[Start of section]
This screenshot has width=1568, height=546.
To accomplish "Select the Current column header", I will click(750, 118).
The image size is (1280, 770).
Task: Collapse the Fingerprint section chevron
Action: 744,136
[End of section]
- _YOUR ASSIGNMENT_: Reproduce every line above. Keep it exact.

- _OUTPUT FOR THIS EXERCISE_:
This screenshot has width=1568, height=546.
To accomplish "Select the Current column header", I will click(750, 118).
The image size is (1280, 770).
Task: Collapse the Fingerprint section chevron
Action: 744,136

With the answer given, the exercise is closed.